**Challenge**
Rewrite the items from the line with "This screenshot has" to the line with "(x=649, y=169)" so that "sleeve length" stands in place of "coat length", keep everything else unchanged, and leave the pictures out.

**Dataset content**
<<<<

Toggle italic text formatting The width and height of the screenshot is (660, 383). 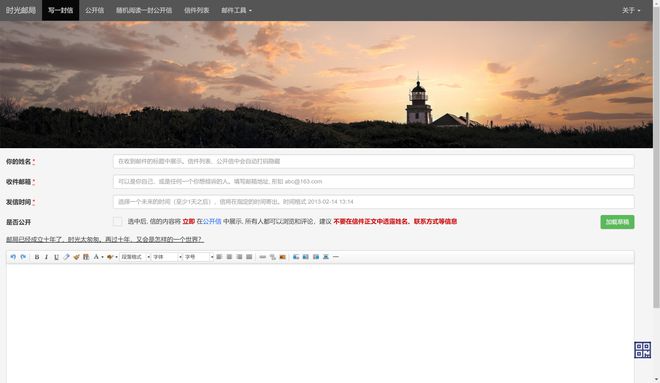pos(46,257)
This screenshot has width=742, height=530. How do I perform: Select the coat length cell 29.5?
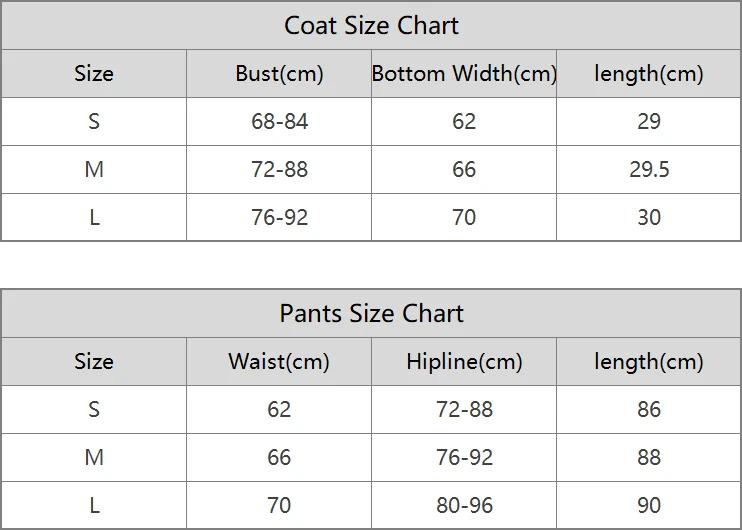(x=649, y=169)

>>>>
<<<<

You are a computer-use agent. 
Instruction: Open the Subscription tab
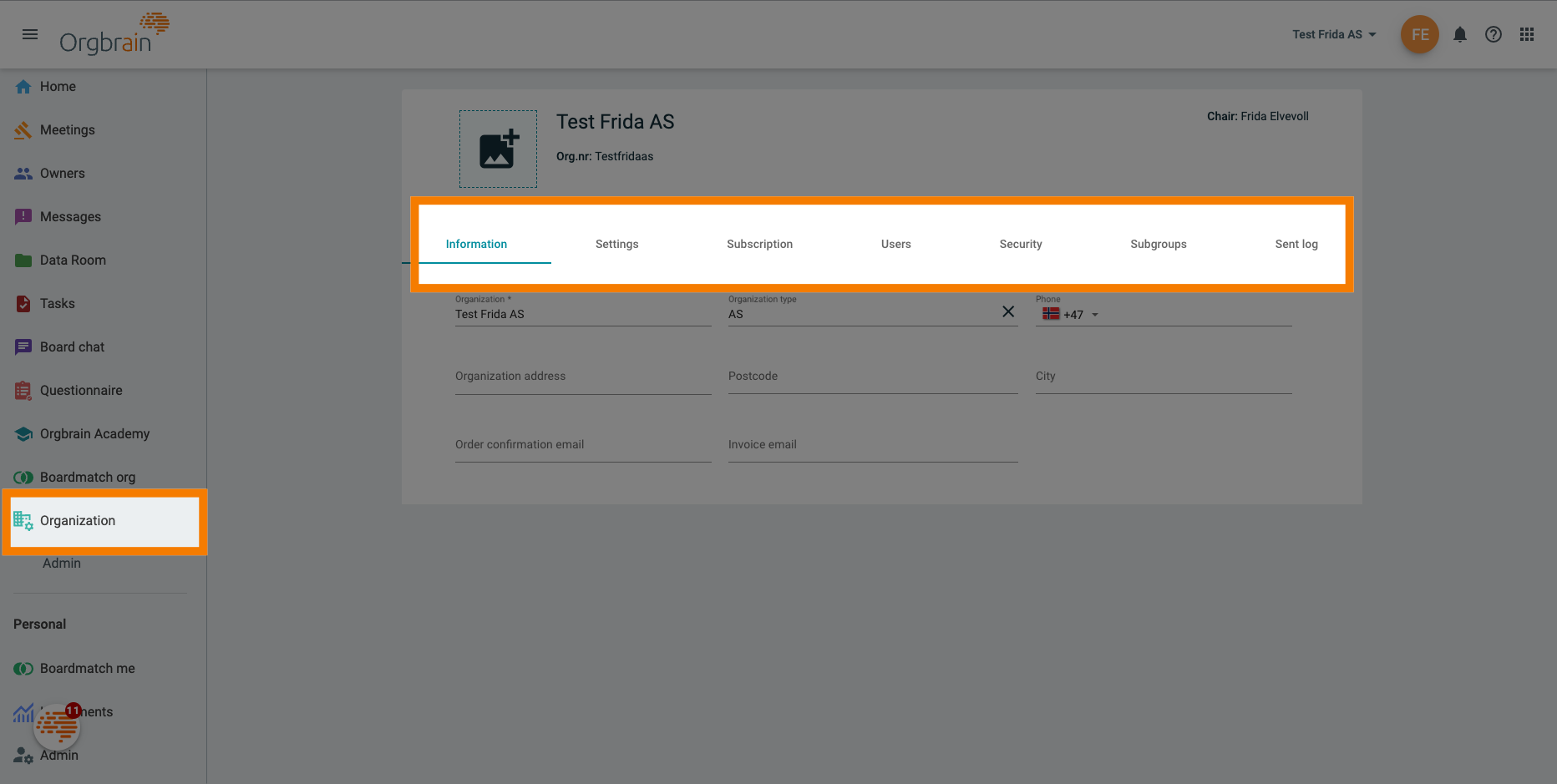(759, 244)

>>>>

**The result**
This screenshot has width=742, height=530. How do I perform: Select the sleeve length cell 29.5?
(x=649, y=169)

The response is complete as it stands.